Dissociation, childhood trauma and early substance use
In his master thesis research Sascha Thal investigates the link between trauma and experience of dissociation in their connection to substance use. We created a questionnaire assessing substance use patterns, dissociative phenomena, and potential traumatic experience during childhood because we are interested in understanding the link between early substance use, dissociation, and childhood trauma. Thereby, we hope to better understand the reasons for and consequences of substance use in those with challenging developmental conditions. Data was collected online between December 2017 and February 2018. The results are in the publication process.
What is it about?
It is well established that severe dissociation is associated with a history of trauma, particularly in children and adolescents. Dissociation is any of a wide array of experiences from mild detachment from immediate surroundings to more severe detachment from physical and emotional experience. The major characteristic of all dissociative phenomena involves a detachment from reality, rather than a loss of reality as in psychosis. It is further well known that substance use disorders can also be a consequence of childhood trauma. What is less well researched is the link between dissociation and substance use. Only short-term consequences of substance use on dissociation have been established, but little is known regarding the long-term consequences of substance use. Dissociative substances (Ketamine, PCP,…) resemble clinical effects of dissociation. Thereby, cannabis and hallucinogens are known to be the two most common precipitating substances for drug-initiated chronic depersonalization. Convergently, comorbidity of dissociative disorders among patients with substance use disorders is well established, but it is currently unclear whether both, dissociation and substance use are independent consequences of childhood trauma or whether there is a causal link between these two variables in users of psychoactive drugs.

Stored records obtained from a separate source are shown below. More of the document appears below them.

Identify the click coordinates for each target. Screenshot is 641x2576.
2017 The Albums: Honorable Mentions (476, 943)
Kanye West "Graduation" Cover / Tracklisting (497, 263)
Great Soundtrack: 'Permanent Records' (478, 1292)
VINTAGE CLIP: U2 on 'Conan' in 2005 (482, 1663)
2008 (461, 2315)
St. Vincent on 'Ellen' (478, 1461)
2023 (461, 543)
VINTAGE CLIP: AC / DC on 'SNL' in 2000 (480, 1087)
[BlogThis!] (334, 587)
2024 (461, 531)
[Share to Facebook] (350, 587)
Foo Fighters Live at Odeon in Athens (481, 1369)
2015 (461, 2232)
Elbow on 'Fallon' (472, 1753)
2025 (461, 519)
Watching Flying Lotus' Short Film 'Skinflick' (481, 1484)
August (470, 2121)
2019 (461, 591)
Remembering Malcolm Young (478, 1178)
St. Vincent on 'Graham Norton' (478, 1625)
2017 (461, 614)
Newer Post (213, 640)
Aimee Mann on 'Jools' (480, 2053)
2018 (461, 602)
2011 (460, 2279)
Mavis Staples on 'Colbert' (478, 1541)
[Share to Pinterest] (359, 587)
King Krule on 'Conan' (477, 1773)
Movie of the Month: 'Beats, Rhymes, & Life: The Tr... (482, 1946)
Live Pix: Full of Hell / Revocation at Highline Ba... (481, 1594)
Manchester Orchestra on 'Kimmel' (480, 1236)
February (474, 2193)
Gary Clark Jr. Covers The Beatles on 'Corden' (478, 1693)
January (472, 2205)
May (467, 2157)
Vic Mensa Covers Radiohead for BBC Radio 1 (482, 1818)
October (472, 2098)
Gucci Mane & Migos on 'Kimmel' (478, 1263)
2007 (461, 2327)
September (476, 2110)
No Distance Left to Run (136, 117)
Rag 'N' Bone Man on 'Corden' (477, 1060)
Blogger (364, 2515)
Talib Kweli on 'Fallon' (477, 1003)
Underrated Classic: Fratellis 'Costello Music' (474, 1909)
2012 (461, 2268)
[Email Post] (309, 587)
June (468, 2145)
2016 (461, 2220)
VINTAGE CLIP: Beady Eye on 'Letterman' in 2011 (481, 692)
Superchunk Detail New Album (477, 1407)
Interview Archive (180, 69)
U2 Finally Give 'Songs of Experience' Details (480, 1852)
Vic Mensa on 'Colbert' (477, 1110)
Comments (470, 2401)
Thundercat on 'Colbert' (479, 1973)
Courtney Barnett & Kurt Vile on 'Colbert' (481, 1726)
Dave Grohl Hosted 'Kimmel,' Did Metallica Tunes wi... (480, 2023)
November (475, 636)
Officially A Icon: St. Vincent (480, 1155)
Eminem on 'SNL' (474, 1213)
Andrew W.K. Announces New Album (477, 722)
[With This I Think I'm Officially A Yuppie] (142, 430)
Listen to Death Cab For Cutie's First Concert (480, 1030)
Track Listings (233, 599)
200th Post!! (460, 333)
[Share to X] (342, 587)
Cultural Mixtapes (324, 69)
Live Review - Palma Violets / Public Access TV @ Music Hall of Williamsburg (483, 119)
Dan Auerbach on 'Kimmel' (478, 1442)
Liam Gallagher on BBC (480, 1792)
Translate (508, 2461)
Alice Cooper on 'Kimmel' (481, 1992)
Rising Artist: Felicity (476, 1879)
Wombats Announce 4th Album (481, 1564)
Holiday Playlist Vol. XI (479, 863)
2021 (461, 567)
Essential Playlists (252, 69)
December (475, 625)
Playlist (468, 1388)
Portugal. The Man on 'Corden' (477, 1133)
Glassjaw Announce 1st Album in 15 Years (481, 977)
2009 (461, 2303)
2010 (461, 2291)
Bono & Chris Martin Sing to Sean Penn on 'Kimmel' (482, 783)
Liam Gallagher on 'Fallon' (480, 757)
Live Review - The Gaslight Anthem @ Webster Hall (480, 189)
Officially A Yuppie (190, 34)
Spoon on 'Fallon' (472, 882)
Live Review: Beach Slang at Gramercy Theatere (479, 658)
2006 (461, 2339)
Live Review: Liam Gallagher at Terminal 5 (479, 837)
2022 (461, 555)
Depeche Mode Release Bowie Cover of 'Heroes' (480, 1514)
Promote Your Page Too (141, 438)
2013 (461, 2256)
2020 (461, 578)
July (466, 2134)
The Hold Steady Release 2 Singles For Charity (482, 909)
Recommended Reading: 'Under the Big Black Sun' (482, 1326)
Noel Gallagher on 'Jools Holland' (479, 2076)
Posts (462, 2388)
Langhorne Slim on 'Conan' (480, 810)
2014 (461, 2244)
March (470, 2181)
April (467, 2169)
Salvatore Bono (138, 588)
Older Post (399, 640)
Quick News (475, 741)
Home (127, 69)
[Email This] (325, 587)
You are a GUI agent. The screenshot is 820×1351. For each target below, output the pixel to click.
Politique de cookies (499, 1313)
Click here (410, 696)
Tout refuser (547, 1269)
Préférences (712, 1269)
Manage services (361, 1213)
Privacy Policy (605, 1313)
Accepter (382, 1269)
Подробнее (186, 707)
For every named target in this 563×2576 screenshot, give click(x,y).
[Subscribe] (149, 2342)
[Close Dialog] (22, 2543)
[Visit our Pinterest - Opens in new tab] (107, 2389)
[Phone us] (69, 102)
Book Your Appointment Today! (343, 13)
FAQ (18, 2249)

Two pathways linking dissociation and drug use are possible:
(1) that people with severe dissociation use drugs as a form of coping and
(2) that severe dissociation might be a direct result of drug use
Which variable preceded the other will provide information regarding these tentative pathways.
In order to gain more information about the role of different substances in the development and severity of dissociation, we want to use well-established questionnaires, namely the Childhood Trauma Questionnaire (CTQ), the Cambridge Depersonalisation Scale (CDS), a slightly adapted version of a questionnaire previously constructed and utilized by the European School Survey Project (ESPAD) and additional questions regarding age of onset of dissociative symptoms and the relation to for substance use (substance use as coping strategy; feelings of dissociation related to substance use). A self-report online questionnaire will be created using QUALTRICS and distributed via links to users of online drug communities and social networks.